Sharing something you love can be one of the most rewarding experiences, so when two of my friends asked me to take them on a trip to teach them how to backpack I was over the moon, I was so excited. I was going to take them on the most amazing trip of their lives, they were going to love every minute of it and they’d be so impressed with my amazing backpacking knowledge! Then I started to worry. What if they didn’t like the trail? What if it was too hard and they didn’t have fun and they hated backpacking forever? What if they didn’t like pooping in the woods? What if I messed up somehow and led them off trail into a family of hungry bears that was used to human food?
As a result of my freaking out I may have overthought things a bit, and that includes choosing the trail, but I think I’ve developed a solid list of priorities that I would recommend for choosing a trail when you’re taking friends or family on a first backpacking trip.
- Take it slow: Make the trail shorter than it would be if it were just you. This is partly because adjusting to hiking with a pack is going to take even someone who hikes a lot some time, but also your breaks are going to take longer. Snack breaks, stopping to camp, trail intersections, wildlife sightings are all teaching moments that will need extra time.

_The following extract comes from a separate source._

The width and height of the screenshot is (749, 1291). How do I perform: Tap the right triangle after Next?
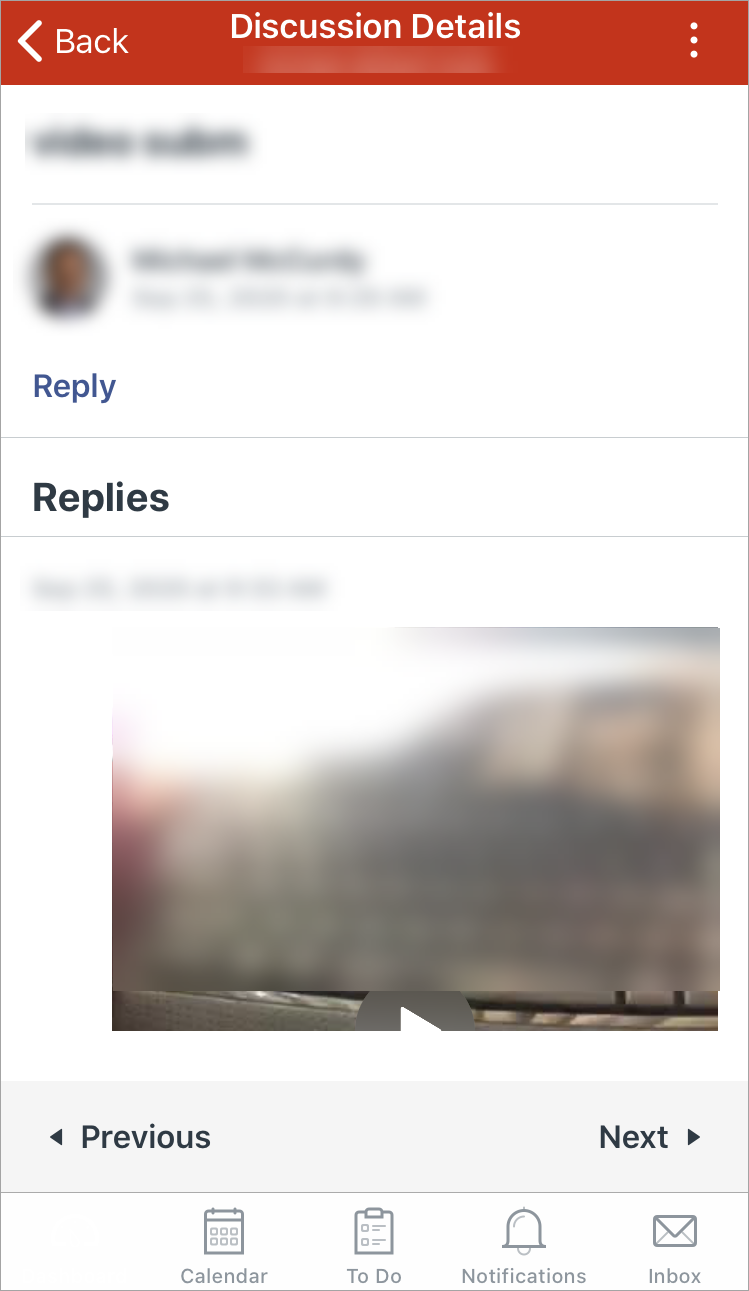click(x=693, y=1137)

You may need only a few minutes to do your bear hang, but if you want your friends to get experiential learning opportunities that bear hang is going to take a while.
- Make it variable: Choose a trail that you can shorten if you need to, either by having a loop that can turn into an out and back, or know that there are trail intersections you can take. If something goes wrong, or if the weather is crappy, or someone gets a stomach ache, you don’t want the takeaway from a first backpacking trip to be “Embrace the Suck.” Save that for trip 3.
- Go Chasing Waterfalls: Have some treats on the trail. Lakes, waterfalls and vistas are key so your friends can experience the majesty of nature.
- Have some difficult bits: There’s no need to avoid elevation change or difficult terrain if you plan ahead and prepare for the extra time and talk through possible risks. If your friends want to go backpacking, they want some adventure and a sense of accomplishment, don’t walk them around a field and then congratulate them.
- Give Them Agency: Your friends should feel like they have ownership of and investment in the trip. Pick a couple of good options and explain your thought process, then let them pick the trail. Make sure everyone has a map and compass, knows the plan, and feels comfortable giving input.
Taryn and Nicole both live in Seattle, so the options for a trail that would work were pretty much endless. The biggest restriction was snowpack, and Taryn was super on top of researching and asking friends where the snow was impassable in June. We ended up looking at a couple of 15-25 mile loops in Olympic National Park and chose a loop just below Hurricane Ridge that included the Klahhane Ridge and Lake Angeles Trail.